Question

Running AUCell on integrated scRNAseq data

0

Entering edit mode

2.7 years ago

Alex Gibbs ▴ 90

Hi everyone,

Posting here as I can't quite seem to find a definite answer.

I would like to assess cell-level pathway activity using AUCell on my integrated dataset. The vignette says to use the 'data' slot, which for me is a 3000 x 10024 (genes x cells) expression matrix. However, this expression matrix consists of scaled data (using 3000 highly variable genes).

I am wondering wether using this data as the input for AUCell will limit my results? Should I be using all genes for every cell instead? If so, how to I obtain a normalised expression matrix containing every gene for every cell from my integrated Seurat object without having to rerun the analysis and subsequently losing the clustering?

Thanks for your help and advice in advance.

Alex

scRNA-seq AUCell SCENIC Seurat • 4.3k views

ADD COMMENT • link updated 2.0 years ago by jv ★ 1.9k • written 2.7 years ago by Alex Gibbs ▴ 90

0

Entering edit mode

Hi there!

I am having the same question. How did it goes? I was doing my analysis in the integration and a subset data, it seems that AUCell give a different result when I look at it on my UMAP plot under the same scale. I really appreciate any feddback about this analysis.

Thank you

ADD REPLY • link 2.0 years ago by PBC ▴ 10

0

Entering edit mode

please start a new post and provide code and figures to better explain the issue

ADD REPLY • link 2.0 years ago by jv ★ 1.9k

score 1 · Answer 1 · 2023-03-13

the Seurat data slot doesn't hold "scaled" data, that's what the scaled.data slot is for. See https://github.com/satijalab/seurat/wiki/Assay#slots for more details. My guess is that you are referring "normalized" data.

The above point aside, it sounds like you are specifically looking at the "integrated" assay which only includes the highly variable genes used for integration. However AUCell doesn't care about the integration, and as noted in the tutorial

Since the scoring method is ranking-based, AUCell is independent of the gene expression units and the normalization procedure.

Given the way AUCell uses aucMax for scoring gene set activation I think having more genes in your input will be helpful, not to mention that gene set enrichment typically benefits from information from both highly variable genes as well as less variable genes. But I am interested to hear what other have to say on the matter.

All this to say, you can reasonably use the raw counts (i.e. assay "RNA" and slot "counts") from your integrated object for AUCell input.

■ **REQUIRED ACTION**: Please write out the part of the AUCell thread starting at "please start a" and ending at "the normalization procedure.", word for word.

Saved entries:

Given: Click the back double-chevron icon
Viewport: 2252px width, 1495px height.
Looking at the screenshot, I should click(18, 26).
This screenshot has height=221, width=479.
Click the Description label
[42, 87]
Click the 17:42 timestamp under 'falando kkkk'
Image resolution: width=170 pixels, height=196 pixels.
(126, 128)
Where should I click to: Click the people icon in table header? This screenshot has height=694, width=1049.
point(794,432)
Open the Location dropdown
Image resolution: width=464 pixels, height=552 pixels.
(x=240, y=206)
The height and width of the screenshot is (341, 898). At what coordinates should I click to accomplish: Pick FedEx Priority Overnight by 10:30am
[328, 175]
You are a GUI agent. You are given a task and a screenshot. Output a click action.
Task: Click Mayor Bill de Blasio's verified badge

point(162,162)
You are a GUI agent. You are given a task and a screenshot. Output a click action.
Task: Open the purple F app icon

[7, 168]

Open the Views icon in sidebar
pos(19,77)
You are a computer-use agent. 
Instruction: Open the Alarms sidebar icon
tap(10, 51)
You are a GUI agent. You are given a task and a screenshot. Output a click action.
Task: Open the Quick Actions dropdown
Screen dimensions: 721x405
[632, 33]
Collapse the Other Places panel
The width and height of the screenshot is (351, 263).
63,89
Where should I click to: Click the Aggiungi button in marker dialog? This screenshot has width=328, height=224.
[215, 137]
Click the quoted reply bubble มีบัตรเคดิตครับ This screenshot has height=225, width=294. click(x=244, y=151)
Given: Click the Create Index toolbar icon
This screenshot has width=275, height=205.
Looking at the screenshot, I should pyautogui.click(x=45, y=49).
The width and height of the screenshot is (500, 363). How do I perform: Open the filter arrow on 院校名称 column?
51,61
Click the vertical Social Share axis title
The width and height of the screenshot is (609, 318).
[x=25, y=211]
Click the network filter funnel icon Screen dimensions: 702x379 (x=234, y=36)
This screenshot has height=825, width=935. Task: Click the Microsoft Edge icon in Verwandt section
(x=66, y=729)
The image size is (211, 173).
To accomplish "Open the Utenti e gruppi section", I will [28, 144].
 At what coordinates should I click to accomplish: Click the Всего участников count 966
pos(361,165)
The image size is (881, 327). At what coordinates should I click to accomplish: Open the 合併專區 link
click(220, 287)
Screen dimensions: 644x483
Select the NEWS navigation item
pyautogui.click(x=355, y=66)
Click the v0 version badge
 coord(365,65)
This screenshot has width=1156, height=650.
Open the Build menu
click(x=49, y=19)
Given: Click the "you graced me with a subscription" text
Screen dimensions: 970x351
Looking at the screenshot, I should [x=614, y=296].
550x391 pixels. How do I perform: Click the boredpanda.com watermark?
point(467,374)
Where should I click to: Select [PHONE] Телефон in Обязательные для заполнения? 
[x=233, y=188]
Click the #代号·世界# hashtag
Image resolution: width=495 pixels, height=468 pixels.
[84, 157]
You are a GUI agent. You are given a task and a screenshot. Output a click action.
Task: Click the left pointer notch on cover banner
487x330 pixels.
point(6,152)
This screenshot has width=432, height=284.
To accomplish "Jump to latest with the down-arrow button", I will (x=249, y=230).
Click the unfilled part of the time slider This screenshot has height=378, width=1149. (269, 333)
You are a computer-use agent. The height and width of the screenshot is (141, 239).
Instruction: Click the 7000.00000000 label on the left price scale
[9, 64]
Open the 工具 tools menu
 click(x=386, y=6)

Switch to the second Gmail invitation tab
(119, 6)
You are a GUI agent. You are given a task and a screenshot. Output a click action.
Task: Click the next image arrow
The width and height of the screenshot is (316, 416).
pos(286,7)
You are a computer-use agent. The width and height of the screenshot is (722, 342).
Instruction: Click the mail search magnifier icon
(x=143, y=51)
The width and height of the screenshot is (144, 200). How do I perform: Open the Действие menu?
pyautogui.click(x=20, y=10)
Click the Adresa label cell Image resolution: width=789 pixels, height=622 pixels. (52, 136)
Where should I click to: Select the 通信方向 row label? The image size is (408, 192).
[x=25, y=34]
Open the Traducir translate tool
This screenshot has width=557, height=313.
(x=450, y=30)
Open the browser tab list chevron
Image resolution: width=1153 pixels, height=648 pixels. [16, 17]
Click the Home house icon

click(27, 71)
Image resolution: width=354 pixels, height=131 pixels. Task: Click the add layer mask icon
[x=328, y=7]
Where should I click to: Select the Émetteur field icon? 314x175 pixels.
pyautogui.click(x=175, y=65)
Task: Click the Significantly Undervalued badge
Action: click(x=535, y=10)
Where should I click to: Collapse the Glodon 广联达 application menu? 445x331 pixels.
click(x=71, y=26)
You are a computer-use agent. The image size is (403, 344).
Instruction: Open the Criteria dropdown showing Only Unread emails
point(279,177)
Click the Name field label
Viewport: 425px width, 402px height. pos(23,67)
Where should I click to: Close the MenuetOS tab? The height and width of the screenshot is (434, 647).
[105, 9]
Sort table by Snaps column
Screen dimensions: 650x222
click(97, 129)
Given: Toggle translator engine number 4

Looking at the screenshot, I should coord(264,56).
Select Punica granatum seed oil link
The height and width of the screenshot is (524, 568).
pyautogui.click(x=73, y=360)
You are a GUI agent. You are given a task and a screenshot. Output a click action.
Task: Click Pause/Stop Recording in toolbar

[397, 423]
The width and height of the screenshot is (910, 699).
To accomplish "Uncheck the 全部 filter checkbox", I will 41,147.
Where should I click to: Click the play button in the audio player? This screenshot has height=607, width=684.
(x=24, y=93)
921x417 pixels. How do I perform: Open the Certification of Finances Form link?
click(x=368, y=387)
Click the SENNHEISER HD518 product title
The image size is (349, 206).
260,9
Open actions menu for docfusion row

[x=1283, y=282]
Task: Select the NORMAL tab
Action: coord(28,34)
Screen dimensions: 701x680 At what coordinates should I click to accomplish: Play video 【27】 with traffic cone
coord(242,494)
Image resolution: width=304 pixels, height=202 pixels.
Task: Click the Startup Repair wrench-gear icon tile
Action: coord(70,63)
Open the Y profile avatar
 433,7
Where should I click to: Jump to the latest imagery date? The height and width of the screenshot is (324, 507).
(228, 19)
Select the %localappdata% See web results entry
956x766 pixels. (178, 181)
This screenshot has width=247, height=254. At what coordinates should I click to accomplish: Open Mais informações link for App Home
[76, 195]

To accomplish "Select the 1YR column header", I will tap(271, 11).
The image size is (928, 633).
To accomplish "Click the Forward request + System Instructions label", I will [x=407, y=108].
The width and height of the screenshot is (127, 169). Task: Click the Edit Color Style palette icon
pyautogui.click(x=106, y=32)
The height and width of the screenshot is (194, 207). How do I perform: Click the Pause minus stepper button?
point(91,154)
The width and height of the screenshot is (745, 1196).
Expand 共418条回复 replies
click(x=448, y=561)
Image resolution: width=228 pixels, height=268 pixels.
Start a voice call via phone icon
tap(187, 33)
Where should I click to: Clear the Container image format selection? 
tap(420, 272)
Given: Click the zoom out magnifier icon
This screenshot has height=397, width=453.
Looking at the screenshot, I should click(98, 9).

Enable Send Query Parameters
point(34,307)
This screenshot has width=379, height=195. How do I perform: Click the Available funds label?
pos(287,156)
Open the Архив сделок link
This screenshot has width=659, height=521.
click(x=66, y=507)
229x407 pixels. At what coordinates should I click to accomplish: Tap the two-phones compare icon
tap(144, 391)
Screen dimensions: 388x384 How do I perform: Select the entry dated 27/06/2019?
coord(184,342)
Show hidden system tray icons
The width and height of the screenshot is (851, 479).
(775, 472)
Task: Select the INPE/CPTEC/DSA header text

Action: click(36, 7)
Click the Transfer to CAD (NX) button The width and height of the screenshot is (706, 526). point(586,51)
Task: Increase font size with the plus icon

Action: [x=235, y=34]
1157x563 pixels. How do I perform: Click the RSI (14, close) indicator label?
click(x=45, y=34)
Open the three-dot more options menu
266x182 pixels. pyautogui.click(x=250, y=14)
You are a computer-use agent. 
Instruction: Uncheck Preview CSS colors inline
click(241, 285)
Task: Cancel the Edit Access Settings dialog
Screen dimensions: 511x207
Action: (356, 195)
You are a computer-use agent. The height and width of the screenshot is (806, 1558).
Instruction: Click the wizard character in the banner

■ **RESULT FOR THIS EXERCISE**:
please start a new post and provide code and figures to better explain the issue

ADD REPLY • link 2.0 years ago by jv ★ 1.9k

score 1 · Answer 1 · 2023-03-13

the Seurat data slot doesn't hold "scaled" data, that's what the scaled.data slot is for. See https://github.com/satijalab/seurat/wiki/Assay#slots for more details. My guess is that you are referring "normalized" data.

The above point aside, it sounds like you are specifically looking at the "integrated" assay which only includes the highly variable genes used for integration. However AUCell doesn't care about the integration, and as noted in the tutorial

Since the scoring method is ranking-based, AUCell is independent of the gene expression units and the normalization procedure.